··· Data for processing ···

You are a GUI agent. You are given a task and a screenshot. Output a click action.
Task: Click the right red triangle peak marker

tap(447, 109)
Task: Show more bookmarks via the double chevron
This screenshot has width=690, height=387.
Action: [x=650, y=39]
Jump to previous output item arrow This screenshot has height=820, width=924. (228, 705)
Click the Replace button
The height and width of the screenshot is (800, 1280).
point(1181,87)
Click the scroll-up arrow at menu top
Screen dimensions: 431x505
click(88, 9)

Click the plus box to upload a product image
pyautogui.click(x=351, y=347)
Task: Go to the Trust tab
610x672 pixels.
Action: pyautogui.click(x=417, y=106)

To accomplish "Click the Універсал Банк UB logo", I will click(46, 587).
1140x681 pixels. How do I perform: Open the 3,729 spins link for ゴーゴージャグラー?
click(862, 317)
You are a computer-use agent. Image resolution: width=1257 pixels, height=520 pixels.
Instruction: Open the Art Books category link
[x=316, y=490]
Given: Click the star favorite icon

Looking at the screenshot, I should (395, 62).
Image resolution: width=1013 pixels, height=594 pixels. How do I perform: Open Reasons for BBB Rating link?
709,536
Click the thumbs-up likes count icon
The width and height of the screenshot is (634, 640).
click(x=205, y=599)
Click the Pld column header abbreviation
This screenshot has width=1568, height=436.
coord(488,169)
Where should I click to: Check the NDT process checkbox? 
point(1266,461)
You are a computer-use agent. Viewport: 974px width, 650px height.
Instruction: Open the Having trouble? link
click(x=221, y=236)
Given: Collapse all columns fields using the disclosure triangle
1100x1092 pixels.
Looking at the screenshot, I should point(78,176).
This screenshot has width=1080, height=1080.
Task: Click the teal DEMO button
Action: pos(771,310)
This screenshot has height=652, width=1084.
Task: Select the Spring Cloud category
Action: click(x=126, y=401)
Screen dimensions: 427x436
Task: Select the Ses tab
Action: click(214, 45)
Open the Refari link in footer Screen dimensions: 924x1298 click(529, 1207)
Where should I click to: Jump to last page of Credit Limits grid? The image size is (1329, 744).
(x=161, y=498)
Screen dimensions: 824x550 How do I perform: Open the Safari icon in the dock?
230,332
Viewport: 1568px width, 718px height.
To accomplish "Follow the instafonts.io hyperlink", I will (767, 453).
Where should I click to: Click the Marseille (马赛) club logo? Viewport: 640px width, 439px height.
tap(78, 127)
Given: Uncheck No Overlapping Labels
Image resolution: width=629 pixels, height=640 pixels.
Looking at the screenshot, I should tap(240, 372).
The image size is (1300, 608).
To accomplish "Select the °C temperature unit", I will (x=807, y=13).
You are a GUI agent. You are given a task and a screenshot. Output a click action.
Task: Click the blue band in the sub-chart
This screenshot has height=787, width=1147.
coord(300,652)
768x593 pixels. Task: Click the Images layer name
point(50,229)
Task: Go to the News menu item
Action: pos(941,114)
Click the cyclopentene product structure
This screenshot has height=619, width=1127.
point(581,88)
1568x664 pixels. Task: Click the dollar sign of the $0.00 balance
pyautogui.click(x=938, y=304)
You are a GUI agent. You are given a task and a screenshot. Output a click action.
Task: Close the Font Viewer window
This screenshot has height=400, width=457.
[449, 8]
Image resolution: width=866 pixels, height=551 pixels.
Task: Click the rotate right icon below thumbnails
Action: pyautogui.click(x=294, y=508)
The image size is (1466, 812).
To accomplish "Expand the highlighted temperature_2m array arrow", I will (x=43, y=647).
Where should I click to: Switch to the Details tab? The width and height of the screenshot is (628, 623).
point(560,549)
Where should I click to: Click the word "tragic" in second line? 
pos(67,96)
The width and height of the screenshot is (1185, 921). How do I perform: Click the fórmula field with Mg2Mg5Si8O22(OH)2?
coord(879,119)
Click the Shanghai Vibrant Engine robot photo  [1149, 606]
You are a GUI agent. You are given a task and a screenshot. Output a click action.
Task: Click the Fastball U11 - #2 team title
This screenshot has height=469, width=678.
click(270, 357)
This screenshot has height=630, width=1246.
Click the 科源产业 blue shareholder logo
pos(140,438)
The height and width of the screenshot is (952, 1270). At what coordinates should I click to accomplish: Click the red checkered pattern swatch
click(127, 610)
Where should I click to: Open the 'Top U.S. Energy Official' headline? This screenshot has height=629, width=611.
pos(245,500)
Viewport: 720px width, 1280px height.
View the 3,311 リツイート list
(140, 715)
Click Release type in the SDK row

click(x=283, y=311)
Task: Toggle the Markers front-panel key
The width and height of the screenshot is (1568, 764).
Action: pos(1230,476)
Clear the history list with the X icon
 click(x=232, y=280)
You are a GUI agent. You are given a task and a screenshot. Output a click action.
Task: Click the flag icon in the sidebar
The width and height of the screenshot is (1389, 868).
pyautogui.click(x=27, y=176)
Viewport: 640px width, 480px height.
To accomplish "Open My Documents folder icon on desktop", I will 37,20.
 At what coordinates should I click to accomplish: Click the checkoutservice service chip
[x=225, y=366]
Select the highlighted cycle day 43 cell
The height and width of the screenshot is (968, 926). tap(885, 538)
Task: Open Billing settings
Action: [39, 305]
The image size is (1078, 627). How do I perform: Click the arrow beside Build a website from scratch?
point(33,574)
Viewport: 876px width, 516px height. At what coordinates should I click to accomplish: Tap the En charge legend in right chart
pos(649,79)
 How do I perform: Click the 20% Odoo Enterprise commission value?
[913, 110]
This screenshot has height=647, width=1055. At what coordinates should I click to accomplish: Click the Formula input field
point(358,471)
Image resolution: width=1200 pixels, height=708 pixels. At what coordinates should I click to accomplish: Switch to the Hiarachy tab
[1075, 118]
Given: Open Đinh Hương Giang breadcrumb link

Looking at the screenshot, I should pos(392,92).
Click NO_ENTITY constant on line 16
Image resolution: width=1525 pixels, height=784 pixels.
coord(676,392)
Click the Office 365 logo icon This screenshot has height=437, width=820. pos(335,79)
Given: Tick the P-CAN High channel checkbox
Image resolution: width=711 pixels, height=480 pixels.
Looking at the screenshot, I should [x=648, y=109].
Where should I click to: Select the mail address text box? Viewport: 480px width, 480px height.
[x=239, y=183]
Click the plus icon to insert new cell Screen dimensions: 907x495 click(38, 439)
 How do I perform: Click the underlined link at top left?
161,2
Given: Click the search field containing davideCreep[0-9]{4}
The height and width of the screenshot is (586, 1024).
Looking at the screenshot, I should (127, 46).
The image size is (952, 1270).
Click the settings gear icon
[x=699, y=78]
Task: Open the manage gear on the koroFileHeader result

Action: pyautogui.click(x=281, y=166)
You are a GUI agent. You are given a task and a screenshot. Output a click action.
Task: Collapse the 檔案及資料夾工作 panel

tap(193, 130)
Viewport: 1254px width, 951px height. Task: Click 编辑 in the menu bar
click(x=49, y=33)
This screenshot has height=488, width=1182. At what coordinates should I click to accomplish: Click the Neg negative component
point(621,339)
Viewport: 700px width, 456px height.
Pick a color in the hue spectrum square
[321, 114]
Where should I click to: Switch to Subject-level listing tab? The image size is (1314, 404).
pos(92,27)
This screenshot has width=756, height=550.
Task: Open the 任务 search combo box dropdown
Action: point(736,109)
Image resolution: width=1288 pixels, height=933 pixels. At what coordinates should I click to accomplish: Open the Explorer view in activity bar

···

= Activity =
Word for word, set down the complete listing once more.

= Exercise answer =
You are a GUI agent. You are given a task and a screenshot. Output a click action.
Task: Click the right red triangle peak marker

tap(447, 109)
Task: Show more bookmarks via the double chevron
This screenshot has width=690, height=387.
Action: [x=650, y=39]
Jump to previous output item arrow This screenshot has height=820, width=924. (228, 705)
Click the Replace button
The height and width of the screenshot is (800, 1280).
point(1181,87)
Click the scroll-up arrow at menu top
Screen dimensions: 431x505
click(88, 9)

Click the plus box to upload a product image
pyautogui.click(x=351, y=347)
Task: Go to the Trust tab
610x672 pixels.
Action: pyautogui.click(x=417, y=106)

To accomplish "Click the Універсал Банк UB logo", I will click(46, 587).
1140x681 pixels. How do I perform: Open the 3,729 spins link for ゴーゴージャグラー?
click(862, 317)
You are a computer-use agent. Image resolution: width=1257 pixels, height=520 pixels.
Instruction: Open the Art Books category link
[x=316, y=490]
Given: Click the star favorite icon

Looking at the screenshot, I should (395, 62).
Image resolution: width=1013 pixels, height=594 pixels. How do I perform: Open Reasons for BBB Rating link?
709,536
Click the thumbs-up likes count icon
The width and height of the screenshot is (634, 640).
click(x=205, y=599)
Click the Pld column header abbreviation
This screenshot has width=1568, height=436.
coord(488,169)
Where should I click to: Check the NDT process checkbox? 
point(1266,461)
You are a computer-use agent. Viewport: 974px width, 650px height.
Instruction: Open the Having trouble? link
click(x=221, y=236)
Given: Collapse all columns fields using the disclosure triangle
1100x1092 pixels.
Looking at the screenshot, I should point(78,176).
This screenshot has width=1080, height=1080.
Task: Click the teal DEMO button
Action: pos(771,310)
This screenshot has height=652, width=1084.
Task: Select the Spring Cloud category
Action: click(x=126, y=401)
Screen dimensions: 427x436
Task: Select the Ses tab
Action: click(214, 45)
Open the Refari link in footer Screen dimensions: 924x1298 click(529, 1207)
Where should I click to: Jump to last page of Credit Limits grid? The image size is (1329, 744).
(x=161, y=498)
Screen dimensions: 824x550 How do I perform: Open the Safari icon in the dock?
230,332
Viewport: 1568px width, 718px height.
To accomplish "Follow the instafonts.io hyperlink", I will (767, 453).
Where should I click to: Click the Marseille (马赛) club logo? Viewport: 640px width, 439px height.
tap(78, 127)
Given: Uncheck No Overlapping Labels
Image resolution: width=629 pixels, height=640 pixels.
Looking at the screenshot, I should tap(240, 372).
The image size is (1300, 608).
To accomplish "Select the °C temperature unit", I will (x=807, y=13).
You are a GUI agent. You are given a task and a screenshot. Output a click action.
Task: Click the blue band in the sub-chart
This screenshot has height=787, width=1147.
coord(300,652)
768x593 pixels. Task: Click the Images layer name
point(50,229)
Task: Go to the News menu item
Action: pos(941,114)
Click the cyclopentene product structure
This screenshot has height=619, width=1127.
point(581,88)
1568x664 pixels. Task: Click the dollar sign of the $0.00 balance
pyautogui.click(x=938, y=304)
You are a GUI agent. You are given a task and a screenshot. Output a click action.
Task: Close the Font Viewer window
This screenshot has height=400, width=457.
[449, 8]
Image resolution: width=866 pixels, height=551 pixels.
Task: Click the rotate right icon below thumbnails
Action: pyautogui.click(x=294, y=508)
The image size is (1466, 812).
To accomplish "Expand the highlighted temperature_2m array arrow", I will (x=43, y=647).
Where should I click to: Switch to the Details tab? The width and height of the screenshot is (628, 623).
point(560,549)
Where should I click to: Click the word "tragic" in second line? 
pos(67,96)
The width and height of the screenshot is (1185, 921). How do I perform: Click the fórmula field with Mg2Mg5Si8O22(OH)2?
coord(879,119)
Click the Shanghai Vibrant Engine robot photo  [1149, 606]
You are a GUI agent. You are given a task and a screenshot. Output a click action.
Task: Click the Fastball U11 - #2 team title
This screenshot has height=469, width=678.
click(270, 357)
This screenshot has height=630, width=1246.
Click the 科源产业 blue shareholder logo
pos(140,438)
The height and width of the screenshot is (952, 1270). At what coordinates should I click to accomplish: Click the red checkered pattern swatch
click(127, 610)
Where should I click to: Open the 'Top U.S. Energy Official' headline? This screenshot has height=629, width=611.
pos(245,500)
Viewport: 720px width, 1280px height.
View the 3,311 リツイート list
(140, 715)
Click Release type in the SDK row

click(x=283, y=311)
Task: Toggle the Markers front-panel key
The width and height of the screenshot is (1568, 764).
Action: pos(1230,476)
Clear the history list with the X icon
 click(x=232, y=280)
You are a GUI agent. You are given a task and a screenshot. Output a click action.
Task: Click the flag icon in the sidebar
The width and height of the screenshot is (1389, 868).
pyautogui.click(x=27, y=176)
Viewport: 640px width, 480px height.
To accomplish "Open My Documents folder icon on desktop", I will 37,20.
 At what coordinates should I click to accomplish: Click the checkoutservice service chip
[x=225, y=366]
Select the highlighted cycle day 43 cell
The height and width of the screenshot is (968, 926). tap(885, 538)
Task: Open Billing settings
Action: [39, 305]
The image size is (1078, 627). How do I perform: Click the arrow beside Build a website from scratch?
point(33,574)
Viewport: 876px width, 516px height. At what coordinates should I click to accomplish: Tap the En charge legend in right chart
pos(649,79)
 How do I perform: Click the 20% Odoo Enterprise commission value?
[913, 110]
This screenshot has height=647, width=1055. At what coordinates should I click to accomplish: Click the Formula input field
point(358,471)
Image resolution: width=1200 pixels, height=708 pixels. At what coordinates should I click to accomplish: Switch to the Hiarachy tab
[1075, 118]
Given: Open Đinh Hương Giang breadcrumb link

Looking at the screenshot, I should pos(392,92).
Click NO_ENTITY constant on line 16
Image resolution: width=1525 pixels, height=784 pixels.
coord(676,392)
Click the Office 365 logo icon This screenshot has height=437, width=820. pos(335,79)
Given: Tick the P-CAN High channel checkbox
Image resolution: width=711 pixels, height=480 pixels.
Looking at the screenshot, I should [x=648, y=109].
Where should I click to: Select the mail address text box? Viewport: 480px width, 480px height.
[x=239, y=183]
Click the plus icon to insert new cell Screen dimensions: 907x495 click(38, 439)
 How do I perform: Click the underlined link at top left?
161,2
Given: Click the search field containing davideCreep[0-9]{4}
The height and width of the screenshot is (586, 1024).
Looking at the screenshot, I should (127, 46).
The image size is (952, 1270).
Click the settings gear icon
[x=699, y=78]
Task: Open the manage gear on the koroFileHeader result

Action: pyautogui.click(x=281, y=166)
You are a GUI agent. You are given a task and a screenshot. Output a click action.
Task: Collapse the 檔案及資料夾工作 panel

tap(193, 130)
Viewport: 1254px width, 951px height. Task: Click 编辑 in the menu bar
click(x=49, y=33)
This screenshot has height=488, width=1182. At what coordinates should I click to accomplish: Click the Neg negative component
point(621,339)
Viewport: 700px width, 456px height.
Pick a color in the hue spectrum square
[321, 114]
Where should I click to: Switch to Subject-level listing tab? The image size is (1314, 404).
pos(92,27)
This screenshot has width=756, height=550.
Task: Open the 任务 search combo box dropdown
Action: point(736,109)
Image resolution: width=1288 pixels, height=933 pixels. At what coordinates should I click to accomplish: Open the Explorer view in activity bar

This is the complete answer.